Neutralizing antibodies or soluble receptors have been successful strategies for demonstrating the involvement of IL-4, IL-5, and IL-13 in asthmatic responses [13,14,50]. Recently, two studies using IL-9 neutralizing antibody confirmed that IL-9 is a necessary mediator of asthma [16,17]. In one of the models, IL-9-neutralizing antibody was instilled directly into the lungs of mice exposed to either Aspergillus fumigatus or dust mite antigen. In these asthma models of mucosal TH2 immunity, A. fumigatus or dust mite antigen produced a marked allergic inflammatory response in (B6D2)F1 mice, including significant increases in BAL eosinophils, elevated serum total IgE, increased mucin production, and AHR in comparison with control or naive animals. Intratracheal administration of IL-9-neutralizing antibody reduced the constellation of allergic inflammation in these models including AHR, serum total IgE elevations, and increases in BAL eosinophils in comparison with treatments of isotype-specific control antibody or untreated sensitized mice. Alcian Blue/PAS stains for mucus and overall histopathologic grading confirmed that the antibody treatment effectively abrogated the allergic asthmatic response in the antigen-challenged animals [16]. An independent study showed that similar blockage results from systematic administration of an IL-9 neutralization antibody in ovalbumin-treated BALB/c mice [17]. Taken together, these results demonstrate that IL-9 is both necessary and sufficient to produce the asthmatic response.

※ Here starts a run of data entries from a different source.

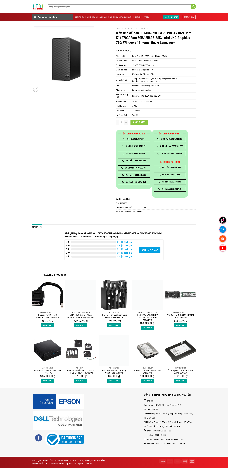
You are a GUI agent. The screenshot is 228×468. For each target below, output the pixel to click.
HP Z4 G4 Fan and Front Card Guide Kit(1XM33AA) (114, 316)
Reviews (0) (37, 227)
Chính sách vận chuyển (121, 17)
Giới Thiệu (79, 17)
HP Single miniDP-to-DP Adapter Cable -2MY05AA (47, 316)
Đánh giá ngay (149, 250)
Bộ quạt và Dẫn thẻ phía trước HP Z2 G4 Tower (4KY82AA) (80, 371)
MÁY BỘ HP (137, 211)
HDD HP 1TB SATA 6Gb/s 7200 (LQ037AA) (147, 371)
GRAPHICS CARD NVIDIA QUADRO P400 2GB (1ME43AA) (80, 316)
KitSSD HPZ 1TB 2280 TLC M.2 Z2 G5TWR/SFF (180, 316)
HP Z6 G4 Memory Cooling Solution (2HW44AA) (114, 371)
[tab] (37, 227)
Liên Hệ (138, 17)
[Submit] (193, 6)
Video (146, 17)
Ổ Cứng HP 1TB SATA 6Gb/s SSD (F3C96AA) (180, 371)
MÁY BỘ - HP (143, 29)
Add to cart (139, 122)
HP (122, 211)
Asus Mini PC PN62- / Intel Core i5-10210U (47, 371)
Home (118, 29)
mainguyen (128, 211)
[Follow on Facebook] (38, 437)
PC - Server (129, 29)
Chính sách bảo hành (97, 17)
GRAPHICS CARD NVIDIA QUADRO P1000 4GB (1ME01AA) (147, 317)
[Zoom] (35, 89)
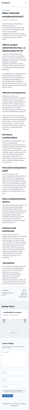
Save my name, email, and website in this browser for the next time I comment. (14, 391)
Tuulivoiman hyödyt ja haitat (7, 292)
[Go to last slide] (4, 320)
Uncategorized (6, 10)
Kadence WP (14, 405)
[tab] (11, 332)
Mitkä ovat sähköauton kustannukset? (23, 293)
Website (5, 386)
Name (5, 372)
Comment (6, 352)
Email (5, 379)
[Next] (25, 320)
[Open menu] (26, 3)
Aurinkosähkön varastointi (12, 312)
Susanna (6, 19)
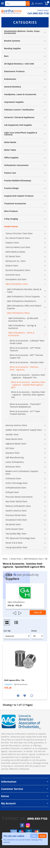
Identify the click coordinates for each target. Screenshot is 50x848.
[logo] (11, 11)
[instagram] (28, 825)
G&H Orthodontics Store (33, 559)
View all (38, 612)
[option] (25, 596)
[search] (28, 3)
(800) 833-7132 (37, 818)
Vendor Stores (16, 559)
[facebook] (22, 825)
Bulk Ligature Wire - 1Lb (14, 680)
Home (5, 559)
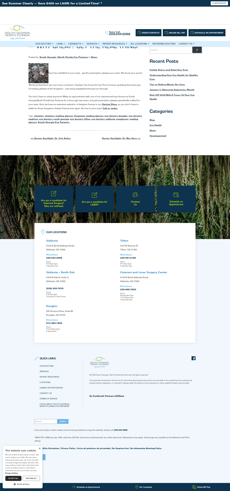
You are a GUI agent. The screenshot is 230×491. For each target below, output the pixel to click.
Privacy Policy (68, 448)
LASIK (60, 44)
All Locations (138, 44)
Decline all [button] (31, 478)
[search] (62, 421)
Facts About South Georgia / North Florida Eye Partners (55, 405)
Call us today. (110, 108)
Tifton (124, 240)
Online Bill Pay (177, 32)
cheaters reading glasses (59, 116)
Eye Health (156, 125)
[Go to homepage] (17, 33)
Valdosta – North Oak (60, 272)
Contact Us (185, 44)
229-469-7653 (128, 289)
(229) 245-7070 (54, 288)
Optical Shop (109, 104)
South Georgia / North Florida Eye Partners (64, 57)
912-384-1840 (54, 323)
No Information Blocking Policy (146, 448)
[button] (22, 484)
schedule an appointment (209, 32)
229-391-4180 (128, 257)
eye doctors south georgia (54, 119)
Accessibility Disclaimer (47, 448)
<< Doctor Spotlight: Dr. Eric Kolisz (51, 138)
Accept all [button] (13, 478)
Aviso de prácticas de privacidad (94, 448)
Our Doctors (43, 44)
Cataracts (74, 44)
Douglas (51, 306)
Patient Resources (114, 44)
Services (92, 44)
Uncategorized (158, 135)
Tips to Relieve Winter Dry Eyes (167, 84)
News (94, 57)
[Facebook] (194, 358)
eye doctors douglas (116, 116)
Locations (45, 382)
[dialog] (23, 467)
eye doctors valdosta (103, 119)
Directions (52, 255)
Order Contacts (150, 32)
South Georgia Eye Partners (53, 122)
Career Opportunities (51, 388)
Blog (152, 120)
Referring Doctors (164, 44)
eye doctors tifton (80, 119)
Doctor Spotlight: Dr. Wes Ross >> (121, 138)
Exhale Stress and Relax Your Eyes (169, 70)
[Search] (197, 50)
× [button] (40, 449)
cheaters (39, 116)
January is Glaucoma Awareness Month (172, 89)
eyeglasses (122, 119)
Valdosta (52, 240)
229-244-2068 (54, 257)
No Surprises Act (120, 448)
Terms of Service (49, 399)
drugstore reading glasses (89, 116)
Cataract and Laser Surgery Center (143, 272)
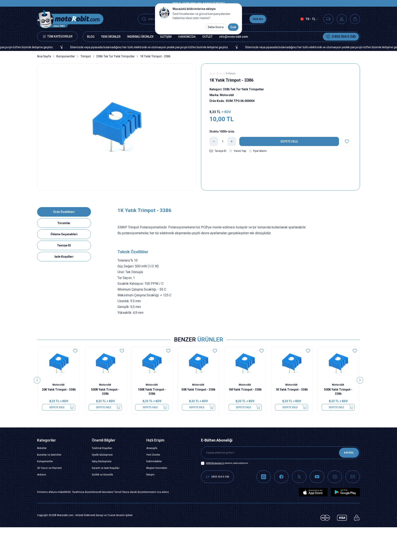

Most recently, the first IL-9-deficient mice were reported as being healthy with no overall development abnormalities or phenotype [51]. Naive cytokine profiles, TH1 and TH2 cell development, and generation of naive or antigen-specific antibody responses were all normal in IL-9-deficient mice. Using a primary pulmonary granulomatous model induced by Schistosoma mansoni eggs, the authors demonstrated a transient reduction in mucus production and lung mast cell numbers in the IL-9-deficient mice, indicating a fundamental role of IL-9 in the rapid and robust pulmonary mucus production and mastocytosis in response to lung challenge. Otherwise, IL-9-deficient mice developed normal granulomas with eosinophilia. Lymph nodes from IL-9-deficient mice expressed normal levels of IL-4, IL-5, and IL-13. In addition, the requirement for IL-9 in the expulsion of the intestinal parasitic nematode Nippostrongylus brasiliensis, as previously suggested in the IL-9 transgenic mice, was completely compensated for by increased expression of IL-4 and IL-5 [51]. However, in marked contrast to the specific reduction in goblet cell and mast cell responses observed in IL-9-deficient mice in the pulmonary granulomatous model, IL-13-deficient mice developed a global downregulation of the TH2 response with smaller granulomas around S. mansoni eggs, a reduction in lung eosinophilia, and reduced IL-4, IL-5, and IL-9 productions from cultured lymph nodes [51], indicating a role for IL-13 as a general enhancing factor on TH2 response.

Conclusion

IL-9 was first suggested as an asthma candidate gene by unbiased genetic mapping studies on AHR and linkage homology in both humans and mice. Cell biology in vitro has shown that IL-9 is an important growth factor and stimulator of numerous cell types important in the pathogenesis of asthma. Mice overexpressing IL-9 and neutralizing antibodies further demonstrate a crucial role for IL-9 in the development of the allergic asthmatic response. Importantly, increased lung IL-9 expression in mice and humans is tightly and specifically associated with asthma and its risk factors; decreased IL-9 is protective from antigen challenge. IL-9-deficient animals, including naturally occurring mutants and transgenic knockout mice, are healthy, suggesting that IL-9 therapeutic intervention will be well tolerated. Thus, IL-9 seems to be both necessary and sufficient to produce the TH2 response in vivo and is an important therapeutic target for allergic asthma.

Abbreviations

AHR = airway hyperresponsiveness; BAL = bronchoalveolar lavage; IL = interleukin; rIL-9 = recombinant mouse IL-9; TH2 = T helper type 2.